[TASKS FOR THIS EXERCISE]
- 1) Please explain, using the Kindred Spirits piece, how Delissa Walker learned to weave dilly bags and what fiber she uses.
- 2) In the Kindred Spirits piece, whose story does Jinibara Elder BJ Murphy tell?
··· TEXT SECTION
Kindred Spirits
By Joan Bruce, Specialist Librarian, Queensland Memory | 27 October 2021
Kindred Spirits: Plants and People is a companion to State Library’s Entwined exhibition.

Author Shannon Brett utilises items from State Library's collection while also sharing the stories of First Nations peoples in Queensland, who proudly continue their traditions alongside their kindred spirits: plants.
Included is Delissa Walker, a Kuku Yalanji woman who continues the ancient cultural practice of weaving dilly bags with the rigid fibre of the black palm tree (Normanbya normanbyi). She was taught by her grandmother Ngadijina Wilma Walker.

Shannon Brett, Delissa Walker and Kakan, (Black Palm Dilly Bags), 2017

Rhonda Brim, featured in Kindred Spirits, displaying her baskets at the Laura Aboriginal Dance Festival, 2009.
The powerful story of the Banji or Bunya pine (Araucaria bidwillii) is told by Jinibara Elder BJ Murphy, who explains its significance to his people.


Brett also touches on the catastrophic impact European colonisation has made on the Queensland's environment.
······
··· RECORDS PROVIDED
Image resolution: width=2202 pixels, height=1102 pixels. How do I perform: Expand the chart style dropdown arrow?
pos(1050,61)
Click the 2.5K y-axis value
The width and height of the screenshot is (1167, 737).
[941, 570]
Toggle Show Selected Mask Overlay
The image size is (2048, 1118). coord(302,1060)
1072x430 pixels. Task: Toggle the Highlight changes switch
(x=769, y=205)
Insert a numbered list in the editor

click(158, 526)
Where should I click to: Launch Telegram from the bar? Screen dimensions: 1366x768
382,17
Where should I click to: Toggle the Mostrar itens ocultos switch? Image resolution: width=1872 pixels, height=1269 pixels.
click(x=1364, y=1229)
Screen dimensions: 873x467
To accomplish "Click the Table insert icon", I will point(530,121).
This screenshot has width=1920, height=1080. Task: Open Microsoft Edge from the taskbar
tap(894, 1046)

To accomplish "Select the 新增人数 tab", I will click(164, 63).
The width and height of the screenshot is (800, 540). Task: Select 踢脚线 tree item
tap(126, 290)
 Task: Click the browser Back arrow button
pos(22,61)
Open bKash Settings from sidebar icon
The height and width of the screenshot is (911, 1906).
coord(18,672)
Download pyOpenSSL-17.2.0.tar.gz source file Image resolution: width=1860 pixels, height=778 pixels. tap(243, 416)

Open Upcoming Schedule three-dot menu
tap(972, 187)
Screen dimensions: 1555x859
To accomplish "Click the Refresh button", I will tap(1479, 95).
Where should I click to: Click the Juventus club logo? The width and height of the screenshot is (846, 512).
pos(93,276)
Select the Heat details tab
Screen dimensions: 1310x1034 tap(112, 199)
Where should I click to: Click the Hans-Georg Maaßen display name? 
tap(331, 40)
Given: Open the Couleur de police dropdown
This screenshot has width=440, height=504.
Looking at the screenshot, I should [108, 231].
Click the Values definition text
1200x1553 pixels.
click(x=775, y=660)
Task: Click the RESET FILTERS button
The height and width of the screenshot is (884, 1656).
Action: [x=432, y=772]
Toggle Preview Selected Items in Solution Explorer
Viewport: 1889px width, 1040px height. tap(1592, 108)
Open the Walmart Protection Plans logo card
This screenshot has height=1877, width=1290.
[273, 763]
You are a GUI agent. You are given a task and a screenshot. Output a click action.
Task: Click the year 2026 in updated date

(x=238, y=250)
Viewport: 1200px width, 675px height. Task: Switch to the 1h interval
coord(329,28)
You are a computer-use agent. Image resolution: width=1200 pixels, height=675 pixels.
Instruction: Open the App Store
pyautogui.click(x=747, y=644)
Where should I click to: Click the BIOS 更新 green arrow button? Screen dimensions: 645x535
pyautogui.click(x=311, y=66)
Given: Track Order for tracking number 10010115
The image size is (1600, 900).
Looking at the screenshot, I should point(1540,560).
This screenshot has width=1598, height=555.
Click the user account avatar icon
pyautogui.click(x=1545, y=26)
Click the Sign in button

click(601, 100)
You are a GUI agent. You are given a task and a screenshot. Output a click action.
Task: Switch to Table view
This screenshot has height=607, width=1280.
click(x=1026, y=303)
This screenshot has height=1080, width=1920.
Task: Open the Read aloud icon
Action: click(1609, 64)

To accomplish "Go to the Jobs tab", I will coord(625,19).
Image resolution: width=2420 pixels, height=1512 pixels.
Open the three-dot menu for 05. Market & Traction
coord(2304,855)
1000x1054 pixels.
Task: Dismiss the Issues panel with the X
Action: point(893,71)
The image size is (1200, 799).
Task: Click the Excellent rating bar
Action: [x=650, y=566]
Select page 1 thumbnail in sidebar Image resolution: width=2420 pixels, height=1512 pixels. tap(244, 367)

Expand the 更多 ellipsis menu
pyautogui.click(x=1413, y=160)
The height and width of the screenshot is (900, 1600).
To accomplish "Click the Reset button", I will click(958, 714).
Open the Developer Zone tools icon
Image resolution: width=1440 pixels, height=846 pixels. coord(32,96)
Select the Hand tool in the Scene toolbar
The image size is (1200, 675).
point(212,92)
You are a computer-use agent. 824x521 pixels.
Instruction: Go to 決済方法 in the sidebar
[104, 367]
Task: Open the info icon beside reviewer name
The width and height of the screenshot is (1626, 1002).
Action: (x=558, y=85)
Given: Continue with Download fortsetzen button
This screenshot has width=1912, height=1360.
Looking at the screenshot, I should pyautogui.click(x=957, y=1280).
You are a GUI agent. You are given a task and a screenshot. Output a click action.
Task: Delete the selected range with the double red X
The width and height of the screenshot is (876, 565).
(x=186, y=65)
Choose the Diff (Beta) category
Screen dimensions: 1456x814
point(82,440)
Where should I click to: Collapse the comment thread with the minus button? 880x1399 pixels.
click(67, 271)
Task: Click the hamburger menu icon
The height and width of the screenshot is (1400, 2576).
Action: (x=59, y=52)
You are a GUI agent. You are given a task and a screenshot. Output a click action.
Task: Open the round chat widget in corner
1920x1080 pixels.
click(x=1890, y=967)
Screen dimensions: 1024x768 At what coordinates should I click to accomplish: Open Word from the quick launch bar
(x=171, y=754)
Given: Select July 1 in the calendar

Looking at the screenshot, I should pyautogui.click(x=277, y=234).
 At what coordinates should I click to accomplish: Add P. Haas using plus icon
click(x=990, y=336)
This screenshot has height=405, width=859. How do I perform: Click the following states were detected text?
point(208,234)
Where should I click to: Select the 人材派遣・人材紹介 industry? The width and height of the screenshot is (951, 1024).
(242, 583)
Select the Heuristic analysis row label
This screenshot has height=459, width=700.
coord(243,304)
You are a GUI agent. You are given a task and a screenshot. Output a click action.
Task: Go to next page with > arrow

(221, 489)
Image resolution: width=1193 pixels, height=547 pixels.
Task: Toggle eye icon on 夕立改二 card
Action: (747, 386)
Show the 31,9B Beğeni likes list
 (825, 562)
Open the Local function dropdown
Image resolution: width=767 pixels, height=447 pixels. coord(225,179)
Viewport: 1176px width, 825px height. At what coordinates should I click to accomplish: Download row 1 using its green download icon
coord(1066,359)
······
[WORKED SOLUTIONS]
- 1) Delissa Walker, a Kuku Yalanji woman, was taught by her grandmother Ngadijina Wilma Walker. She weaves the dilly bags with the rigid fiber of the black palm tree (Normanbya normanbyi).

- 2) The story of the Banji or Bunya pine (Araucaria bidwillii).